The expansion could come through acquisition as well as organic growth, said Gary A. Neuser, the UBS executive who last week became the global head of the unit. Jeffrey J. Salzman had the title until October, when he was made its chairman. Since Richard Thornburgh, an executive vice chairman of Credit Suisse First Boston, had been running it.
Mr. Neuser said Friday that the private-client unit — based in New York and with offices in New York, Baltimore, Atlanta, Miami, Dallas, Chicago, San Francisco, Los Angeles, and Palm Beach, Fla. — is well established in all the “prime markets” of the United States.
“From these locations, I think we can cover the vast majority of private wealth in the country,” he said. “There may an exceptional new region that pops up here and there — Phoenix may grow by leaps and bound — but for now we are focused on these regions.”
For now the unit will focus on the United States for now, Mr. Neuser said, but over time there may be more opportunities abroad.
He said he plans to work closely with Credit Suisse to help the business develop. “This is a unique boutique business associated with a one of the largest and most powerful private bank in the world,” he said.
Mr. Neuser was a senior vice president at UBS Wealth Management, which was created by the merger of UBS Private Bankers and Warburg Financial Advisors. He oversaw their integration.
He came to UBS in 2000 from Merrill Lynch, his employer for 23 years. He was the director of marketing for Merrill Lynch International when the firm entered private banking.
“We built a private bank and a private banking platform specifically to work with high-net-worth international clients,” he said. Merrill formed the unit “because it is what the clients wanted us to do,” he said.
He said he is confident there are opportunities to develop scale in the private-client business.
“Study after study that I have seen on the high-net-worth arena indicates that there is no one with more than 5% market share,” he said. “That is good news and bad news, because it means we don’t have it but no one else has share either. There is an opportunity here.”

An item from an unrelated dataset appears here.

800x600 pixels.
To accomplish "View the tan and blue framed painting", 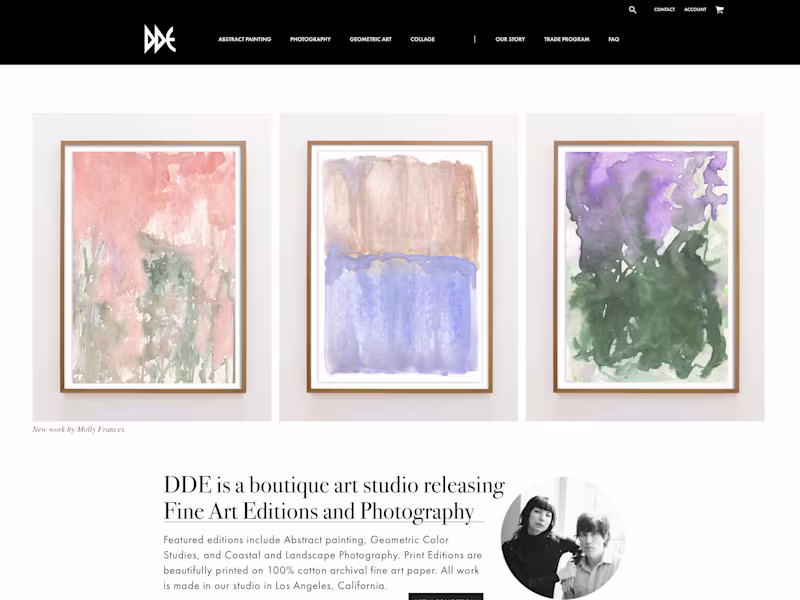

Mr. Neuser said he expects dramatic consolidation in the private-client business. Commercial banks are trying to provide more investment banking services and investment banks are trying to provide more commercial banking products, he observed.
“This isn’t a strategic decision; it is happening because clients are demanding it,” he said. “Wealthy customers want all of their products and services at one venue.”
Analysts and competitors agreed.
Burton Greenwald, a Boston analyst, said it is difficult to expand as much as CSFB plans to without making a major acquisition. “I think banks and their subsidiaries all want to make significant strides organically, but some moves need more than just some strategic hirings,” he said. “For firms to really grow, it requires some more creative thinking.”
Mr. Neuser said the direction and success of his unit “will not be based on what products we are going to develop.”
“We have to look at our clients and provide them with the right solutions,” he said. “That means superb asset management, strong alternative — products such as private equity and hedge funds — and attractive lending products.”